-- START OF Task material --

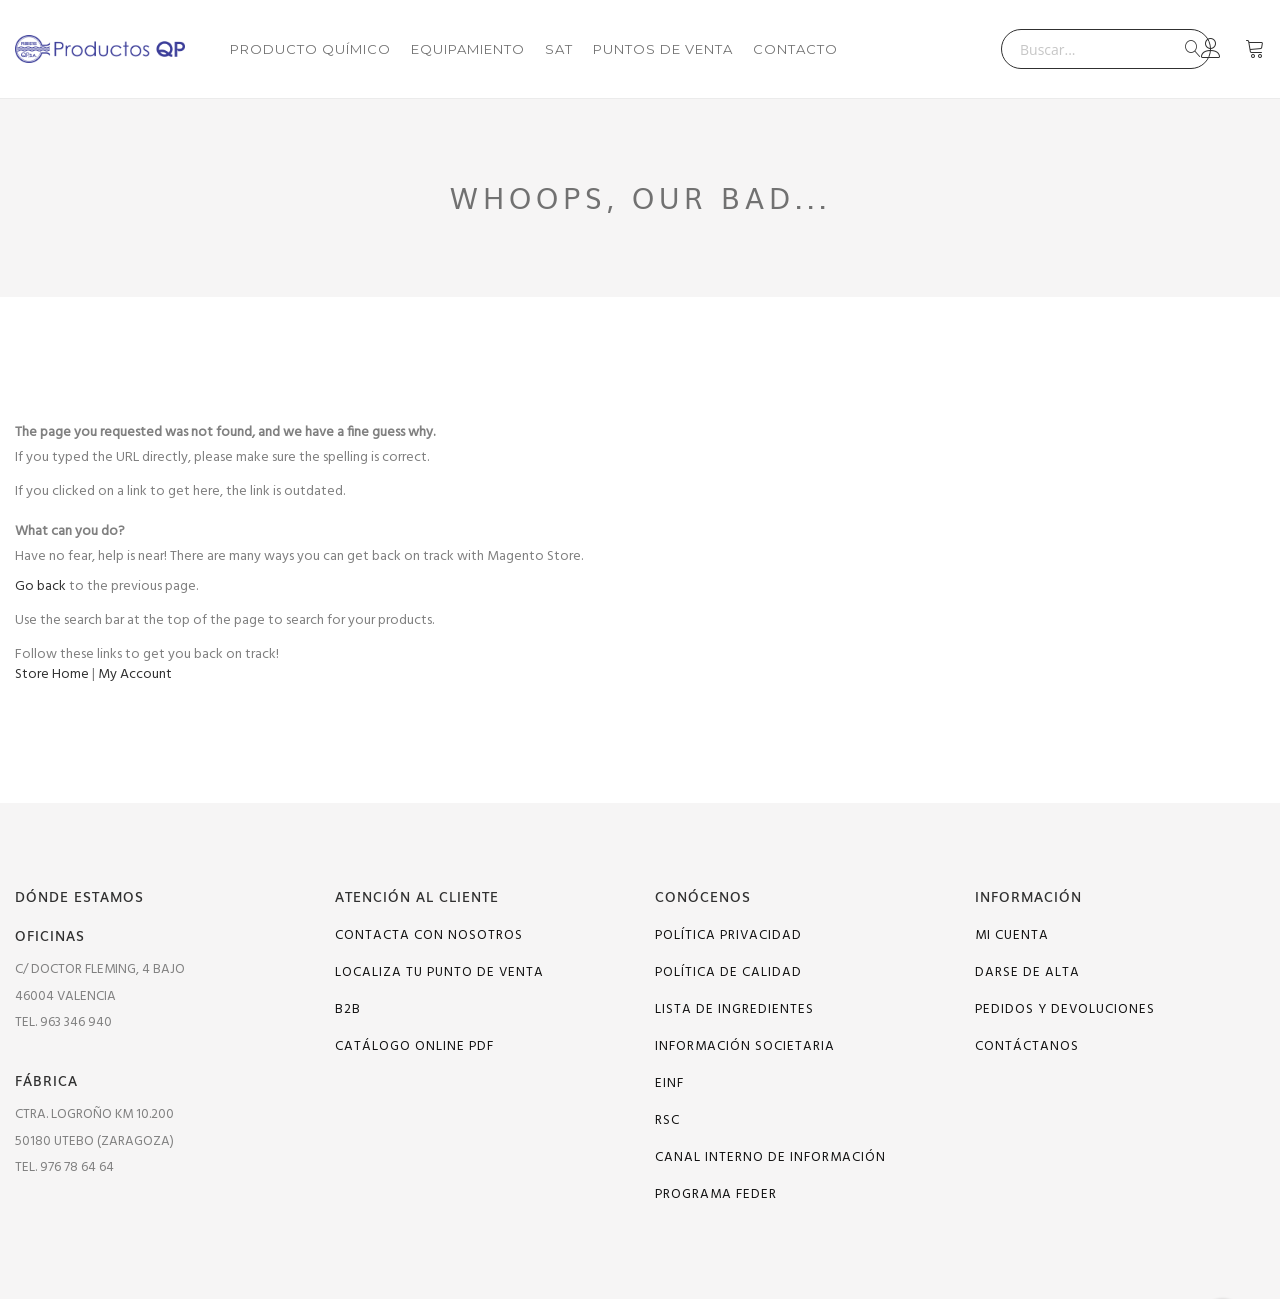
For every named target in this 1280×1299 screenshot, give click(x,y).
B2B (348, 1009)
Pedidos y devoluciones (1065, 1009)
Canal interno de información (770, 1157)
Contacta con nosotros (429, 935)
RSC (667, 1120)
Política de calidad (728, 972)
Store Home (52, 674)
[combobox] (1106, 49)
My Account (135, 674)
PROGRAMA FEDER (716, 1194)
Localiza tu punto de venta (439, 972)
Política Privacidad (728, 935)
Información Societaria (745, 1046)
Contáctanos (1027, 1046)
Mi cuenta (1012, 935)
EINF (669, 1083)
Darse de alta (1027, 972)
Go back (40, 586)
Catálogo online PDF (414, 1046)
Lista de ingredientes (734, 1009)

-- END OF Task material --

- What to do: Reproduce each of the lines above verbatim, leaving out the picture.

- Response to this task:
For every named target in this 1280×1299 screenshot, give click(x,y).
B2B (348, 1009)
Pedidos y devoluciones (1065, 1009)
Canal interno de información (770, 1157)
Contacta con nosotros (429, 935)
RSC (667, 1120)
Política de calidad (728, 972)
Store Home (52, 674)
[combobox] (1106, 49)
My Account (135, 674)
PROGRAMA FEDER (716, 1194)
Localiza tu punto de venta (439, 972)
Política Privacidad (728, 935)
Información Societaria (745, 1046)
Contáctanos (1027, 1046)
Mi cuenta (1012, 935)
EINF (669, 1083)
Darse de alta (1027, 972)
Go back (40, 586)
Catálogo online PDF (414, 1046)
Lista de ingredientes (734, 1009)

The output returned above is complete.